Une vaste étude pour agir contre le racisme
L’institut genevois d’études sociales (ies) a inauguré jeudi dernier un bâtiment flambant neuf. Cette manifestation mi-officielle, mi-festive, a été l’occasion de présenter un vaste ouvrage de référence sur le racisme.
Présenté sous forme d’un imposant classeur, « Racisme(s) et citoyenneté »* le document est édité par les éditions maison, qui publient chaque année 5 à 6 volumes issus des recherches entreprises dans l’institution ou des réflexions de professionnels fraîchement diplômés. Soutenu par la Confédération et les cantons de Genève, Vaud et Neuchâtel, ce long travail pluridisciplinaire – près de dix ans de gestation – rassemble la contribution d’une quarantaine d’auteurs, historiens, juristes, travailleurs sociaux, psychologues, etc.
Une large place est également faite aux témoignages des victimes, souvent oubliées dans pareille démarche. « Nous avons employé le pluriel dans le titre, d’abord parce qu’il existe plusieurs racismes touchant des groupes ethniques ou religieux divers. Mais aussi pour évoquer les différentes formes que prennent le déni et la haine de l’autre : exclusion sociale, privation des droits, discrimination salariale, entre autres », expliquent la sociologue Monique Eckermann et l’historienne Michèle Fleury qui ont dirigé le projet.
Le public concerné ? Les enseignants, les professionnels du social, les formateurs d’adultes, les responsables associatifs de la santé, du secteur public et privé, des églises, communes et syndicats. « Ce document s'adresse plus généralement à tous les citoyens déterminés à prouver qu’il est possible d’agir contre le racisme », soulignent encore les deux directrices de l’ouvrage. Ainsi, si la première partie s’attache à l’analyse en chaerchant à « comprendre le(s) racisme(s) », la seconde vise à agir et éduquer, en inventoriant les moyens de lutte et les perspectives pour l’action dans la vie quotidienne. Autre particularité de la démarche, un regard centré sur notre nous-mêmes. « Pour prendre en compte le phénomène, et trouver des remèdes, il s’agit de ne pas se voiler la face en pensant que cela n’existe pas chez nous. Ce n’est pas parce que notre pays n’a pas été un Etat colonial et n’a pas participé aux conflits mondiaux, que l’on n'y relève pas des traces d’implication de l’Etat ou de certains habitants », relève Monique Eckermann. A ce sujet, le classeur rappelle le tristement célèbre « J » apposé sur le passeport des Juifs durant la seconde Guerre Mondiale. Ou encore, plus loin de nous, la participation d’entreprises helvétiques à la traite négrière. Sans oublier des actes racistes décidés dans notre pays, comme la sédentarisation forcée des enfants tziganes.

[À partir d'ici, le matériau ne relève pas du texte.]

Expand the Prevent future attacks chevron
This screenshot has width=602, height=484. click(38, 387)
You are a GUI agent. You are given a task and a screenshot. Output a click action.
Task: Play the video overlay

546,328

Bref, ici comme ailleurs, le changement des mentalités et la protection des populations étrangères demeurent une nécessité. Cela passe par des lois : désormais, avec l’article 261 bis, notre Constitution dispose d’une norme pénale pour punir les propos et actes racistes. Plus fondamentalement, c’est aussi affaire d’une sensibilisation tout azimut, dans l’administration, dans le monde du travail, dans le discours politique, et dans les mentalités en général.
* « Racisme(s) et citoyenneté », sous la direction de Monique Eckermann et Michèle Fleury, éd. ies., 430 pages.